### What to do
Find each line of the entries with the string "panel", please, and copy it.

### Dataset records

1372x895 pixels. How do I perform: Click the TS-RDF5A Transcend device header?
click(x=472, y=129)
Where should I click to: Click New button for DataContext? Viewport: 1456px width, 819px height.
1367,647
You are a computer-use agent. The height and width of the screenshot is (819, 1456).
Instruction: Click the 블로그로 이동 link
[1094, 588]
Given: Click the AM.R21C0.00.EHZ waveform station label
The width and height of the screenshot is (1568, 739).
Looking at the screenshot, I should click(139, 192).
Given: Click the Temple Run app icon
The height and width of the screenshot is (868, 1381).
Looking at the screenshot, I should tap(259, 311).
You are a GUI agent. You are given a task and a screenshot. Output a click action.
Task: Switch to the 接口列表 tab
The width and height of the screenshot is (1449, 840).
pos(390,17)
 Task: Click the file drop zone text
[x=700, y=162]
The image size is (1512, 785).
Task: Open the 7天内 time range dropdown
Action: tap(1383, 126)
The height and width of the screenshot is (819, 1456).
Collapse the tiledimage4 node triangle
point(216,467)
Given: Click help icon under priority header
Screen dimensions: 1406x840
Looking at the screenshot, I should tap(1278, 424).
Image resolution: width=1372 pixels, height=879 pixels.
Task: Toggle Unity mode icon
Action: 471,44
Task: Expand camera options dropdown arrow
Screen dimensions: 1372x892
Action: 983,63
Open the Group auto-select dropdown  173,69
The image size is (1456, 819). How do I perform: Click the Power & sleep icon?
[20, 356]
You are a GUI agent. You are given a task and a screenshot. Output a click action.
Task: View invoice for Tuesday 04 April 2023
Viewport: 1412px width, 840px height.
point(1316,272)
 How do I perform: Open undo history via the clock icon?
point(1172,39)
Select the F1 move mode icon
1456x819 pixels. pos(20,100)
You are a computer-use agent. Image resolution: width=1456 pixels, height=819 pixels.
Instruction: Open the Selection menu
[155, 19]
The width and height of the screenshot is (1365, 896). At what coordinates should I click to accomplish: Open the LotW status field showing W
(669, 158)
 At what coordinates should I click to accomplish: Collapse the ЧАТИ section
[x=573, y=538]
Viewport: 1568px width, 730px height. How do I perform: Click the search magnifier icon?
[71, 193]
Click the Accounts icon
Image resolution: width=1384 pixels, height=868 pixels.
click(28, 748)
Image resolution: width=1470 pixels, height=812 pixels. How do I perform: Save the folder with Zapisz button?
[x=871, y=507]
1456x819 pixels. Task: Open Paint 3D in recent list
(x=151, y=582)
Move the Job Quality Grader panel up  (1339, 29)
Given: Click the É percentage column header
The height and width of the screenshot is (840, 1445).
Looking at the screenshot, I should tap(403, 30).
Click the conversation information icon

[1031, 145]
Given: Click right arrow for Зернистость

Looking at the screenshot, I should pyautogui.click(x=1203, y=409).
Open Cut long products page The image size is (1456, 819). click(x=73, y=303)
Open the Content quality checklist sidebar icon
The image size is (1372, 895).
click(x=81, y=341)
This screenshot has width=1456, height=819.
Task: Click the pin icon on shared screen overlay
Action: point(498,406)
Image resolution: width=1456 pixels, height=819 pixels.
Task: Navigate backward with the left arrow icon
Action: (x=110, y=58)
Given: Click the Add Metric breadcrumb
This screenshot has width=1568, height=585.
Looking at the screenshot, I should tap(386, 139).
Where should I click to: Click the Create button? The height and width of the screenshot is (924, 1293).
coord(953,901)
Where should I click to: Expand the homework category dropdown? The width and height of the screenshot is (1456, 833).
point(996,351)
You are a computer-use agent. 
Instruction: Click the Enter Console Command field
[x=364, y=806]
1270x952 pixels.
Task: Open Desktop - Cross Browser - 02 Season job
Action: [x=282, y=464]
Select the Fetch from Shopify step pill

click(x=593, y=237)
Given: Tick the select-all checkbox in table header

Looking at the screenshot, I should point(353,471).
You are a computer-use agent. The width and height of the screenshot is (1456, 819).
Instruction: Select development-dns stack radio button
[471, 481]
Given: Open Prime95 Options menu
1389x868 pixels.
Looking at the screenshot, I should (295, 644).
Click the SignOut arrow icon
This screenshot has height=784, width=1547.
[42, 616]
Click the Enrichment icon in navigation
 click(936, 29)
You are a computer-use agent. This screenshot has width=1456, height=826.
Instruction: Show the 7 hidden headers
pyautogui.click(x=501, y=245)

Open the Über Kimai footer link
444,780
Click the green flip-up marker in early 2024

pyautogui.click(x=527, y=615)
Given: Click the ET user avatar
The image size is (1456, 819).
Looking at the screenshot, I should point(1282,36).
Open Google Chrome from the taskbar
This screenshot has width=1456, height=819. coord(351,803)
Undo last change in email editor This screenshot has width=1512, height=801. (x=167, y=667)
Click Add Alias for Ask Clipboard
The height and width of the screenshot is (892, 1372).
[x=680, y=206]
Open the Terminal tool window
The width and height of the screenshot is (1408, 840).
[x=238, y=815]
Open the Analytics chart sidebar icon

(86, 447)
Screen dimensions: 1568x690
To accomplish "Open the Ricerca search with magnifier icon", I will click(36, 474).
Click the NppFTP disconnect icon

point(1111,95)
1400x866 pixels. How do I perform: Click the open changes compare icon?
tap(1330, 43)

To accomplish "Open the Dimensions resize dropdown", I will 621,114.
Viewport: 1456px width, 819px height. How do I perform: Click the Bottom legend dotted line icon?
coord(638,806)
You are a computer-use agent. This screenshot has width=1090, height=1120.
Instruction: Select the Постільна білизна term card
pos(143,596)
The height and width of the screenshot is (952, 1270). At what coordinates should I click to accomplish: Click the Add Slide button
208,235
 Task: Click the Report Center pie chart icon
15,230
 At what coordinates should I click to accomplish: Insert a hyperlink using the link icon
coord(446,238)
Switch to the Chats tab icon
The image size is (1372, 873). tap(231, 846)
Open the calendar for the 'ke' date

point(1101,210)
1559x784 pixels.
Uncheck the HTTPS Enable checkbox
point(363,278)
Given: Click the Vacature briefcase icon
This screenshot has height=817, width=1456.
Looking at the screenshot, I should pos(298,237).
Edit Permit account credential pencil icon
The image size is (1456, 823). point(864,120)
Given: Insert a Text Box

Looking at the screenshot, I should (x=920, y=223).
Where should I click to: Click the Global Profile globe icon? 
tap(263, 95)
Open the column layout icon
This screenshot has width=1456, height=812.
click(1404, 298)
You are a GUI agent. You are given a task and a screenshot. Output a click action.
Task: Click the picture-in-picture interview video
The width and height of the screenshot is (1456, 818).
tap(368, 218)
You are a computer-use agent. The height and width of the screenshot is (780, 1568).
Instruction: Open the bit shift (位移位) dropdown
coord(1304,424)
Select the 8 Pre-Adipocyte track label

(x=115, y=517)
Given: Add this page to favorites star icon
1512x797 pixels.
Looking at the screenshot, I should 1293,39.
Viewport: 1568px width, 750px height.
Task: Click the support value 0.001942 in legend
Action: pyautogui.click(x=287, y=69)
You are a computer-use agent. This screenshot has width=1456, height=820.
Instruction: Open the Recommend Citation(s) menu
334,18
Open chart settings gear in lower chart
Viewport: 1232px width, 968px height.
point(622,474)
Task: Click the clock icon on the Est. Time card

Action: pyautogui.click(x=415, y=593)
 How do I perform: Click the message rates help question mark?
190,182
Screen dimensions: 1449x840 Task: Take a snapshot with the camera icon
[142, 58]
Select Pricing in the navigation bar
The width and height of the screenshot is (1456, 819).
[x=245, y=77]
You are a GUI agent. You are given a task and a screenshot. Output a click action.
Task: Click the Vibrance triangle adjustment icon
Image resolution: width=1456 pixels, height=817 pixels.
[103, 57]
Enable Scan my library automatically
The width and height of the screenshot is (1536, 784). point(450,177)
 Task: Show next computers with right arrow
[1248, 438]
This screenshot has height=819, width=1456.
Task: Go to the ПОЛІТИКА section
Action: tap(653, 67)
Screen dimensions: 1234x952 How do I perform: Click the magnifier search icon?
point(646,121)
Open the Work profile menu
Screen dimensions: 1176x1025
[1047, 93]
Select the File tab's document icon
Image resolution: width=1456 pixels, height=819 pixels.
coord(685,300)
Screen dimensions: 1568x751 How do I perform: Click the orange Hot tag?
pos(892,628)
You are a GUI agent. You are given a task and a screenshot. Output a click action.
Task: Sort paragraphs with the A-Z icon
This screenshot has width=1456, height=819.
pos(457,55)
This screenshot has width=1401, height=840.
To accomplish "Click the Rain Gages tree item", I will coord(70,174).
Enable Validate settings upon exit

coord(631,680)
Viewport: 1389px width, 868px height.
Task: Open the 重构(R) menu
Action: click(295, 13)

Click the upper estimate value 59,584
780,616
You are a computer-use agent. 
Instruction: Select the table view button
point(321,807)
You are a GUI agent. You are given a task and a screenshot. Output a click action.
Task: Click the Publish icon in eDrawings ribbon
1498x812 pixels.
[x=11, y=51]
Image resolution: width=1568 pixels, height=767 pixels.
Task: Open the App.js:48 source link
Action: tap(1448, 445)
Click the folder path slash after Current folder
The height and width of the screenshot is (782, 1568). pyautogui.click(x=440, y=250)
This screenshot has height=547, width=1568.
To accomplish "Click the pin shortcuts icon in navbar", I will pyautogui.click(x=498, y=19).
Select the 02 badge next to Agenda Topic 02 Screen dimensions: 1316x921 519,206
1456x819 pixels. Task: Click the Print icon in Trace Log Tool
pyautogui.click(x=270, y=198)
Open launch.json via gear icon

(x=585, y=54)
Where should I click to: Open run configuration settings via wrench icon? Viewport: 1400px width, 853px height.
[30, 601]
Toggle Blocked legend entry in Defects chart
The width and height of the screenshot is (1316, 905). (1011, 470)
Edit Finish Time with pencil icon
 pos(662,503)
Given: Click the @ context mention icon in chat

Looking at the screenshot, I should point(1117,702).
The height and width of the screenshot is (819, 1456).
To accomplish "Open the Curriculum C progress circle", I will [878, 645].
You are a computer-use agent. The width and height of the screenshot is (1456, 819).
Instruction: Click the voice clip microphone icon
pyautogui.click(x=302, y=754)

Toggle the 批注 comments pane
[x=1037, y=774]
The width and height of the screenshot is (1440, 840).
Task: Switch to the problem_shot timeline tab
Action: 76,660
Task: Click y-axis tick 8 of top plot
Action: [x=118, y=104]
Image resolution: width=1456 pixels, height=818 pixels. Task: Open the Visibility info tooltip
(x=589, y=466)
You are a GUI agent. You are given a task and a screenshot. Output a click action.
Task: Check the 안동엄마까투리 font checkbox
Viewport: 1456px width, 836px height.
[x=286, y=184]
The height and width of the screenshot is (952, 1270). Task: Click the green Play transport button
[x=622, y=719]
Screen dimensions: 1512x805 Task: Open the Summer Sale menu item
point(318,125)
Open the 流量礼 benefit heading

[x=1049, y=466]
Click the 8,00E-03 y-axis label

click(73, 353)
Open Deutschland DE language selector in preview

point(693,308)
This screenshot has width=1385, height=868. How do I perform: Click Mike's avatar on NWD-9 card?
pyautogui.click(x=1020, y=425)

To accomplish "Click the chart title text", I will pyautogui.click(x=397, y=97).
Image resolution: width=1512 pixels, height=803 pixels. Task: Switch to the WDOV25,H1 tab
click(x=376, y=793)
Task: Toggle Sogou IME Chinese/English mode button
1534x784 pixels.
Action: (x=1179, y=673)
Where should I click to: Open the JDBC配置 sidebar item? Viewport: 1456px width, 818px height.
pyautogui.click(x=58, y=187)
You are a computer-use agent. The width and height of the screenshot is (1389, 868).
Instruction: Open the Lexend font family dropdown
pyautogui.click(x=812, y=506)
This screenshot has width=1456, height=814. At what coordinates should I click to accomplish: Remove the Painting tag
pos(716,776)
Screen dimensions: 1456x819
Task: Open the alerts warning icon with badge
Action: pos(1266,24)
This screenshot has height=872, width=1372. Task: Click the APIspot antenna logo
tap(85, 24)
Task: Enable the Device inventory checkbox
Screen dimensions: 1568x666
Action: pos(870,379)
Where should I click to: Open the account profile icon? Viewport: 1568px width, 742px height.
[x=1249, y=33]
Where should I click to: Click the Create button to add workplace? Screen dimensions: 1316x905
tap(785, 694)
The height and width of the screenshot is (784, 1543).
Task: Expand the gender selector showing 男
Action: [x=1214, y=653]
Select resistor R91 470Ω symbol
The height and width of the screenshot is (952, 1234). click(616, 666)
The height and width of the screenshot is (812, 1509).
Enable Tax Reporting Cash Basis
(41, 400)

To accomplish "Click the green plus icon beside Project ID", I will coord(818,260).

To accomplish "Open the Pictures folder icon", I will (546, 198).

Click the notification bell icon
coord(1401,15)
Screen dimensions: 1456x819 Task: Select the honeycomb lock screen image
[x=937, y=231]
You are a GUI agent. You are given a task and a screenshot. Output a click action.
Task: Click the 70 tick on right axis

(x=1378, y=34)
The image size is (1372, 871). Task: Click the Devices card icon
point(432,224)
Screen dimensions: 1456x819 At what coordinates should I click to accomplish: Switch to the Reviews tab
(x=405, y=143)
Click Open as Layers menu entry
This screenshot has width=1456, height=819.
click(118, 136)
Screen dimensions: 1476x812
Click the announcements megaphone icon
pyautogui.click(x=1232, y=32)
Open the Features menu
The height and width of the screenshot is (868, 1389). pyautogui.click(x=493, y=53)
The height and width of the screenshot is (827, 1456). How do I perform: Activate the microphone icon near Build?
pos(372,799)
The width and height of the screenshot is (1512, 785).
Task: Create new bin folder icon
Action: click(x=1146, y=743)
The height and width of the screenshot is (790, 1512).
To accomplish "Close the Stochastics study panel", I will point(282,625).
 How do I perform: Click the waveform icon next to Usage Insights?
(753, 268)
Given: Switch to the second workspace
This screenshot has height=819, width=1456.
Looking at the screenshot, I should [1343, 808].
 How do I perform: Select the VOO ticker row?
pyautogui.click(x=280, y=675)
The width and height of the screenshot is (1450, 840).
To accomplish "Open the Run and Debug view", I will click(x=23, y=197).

### Solved problem
Move the Job Quality Grader panel up  (1339, 29)
To accomplish "Close the Stochastics study panel", I will point(282,625).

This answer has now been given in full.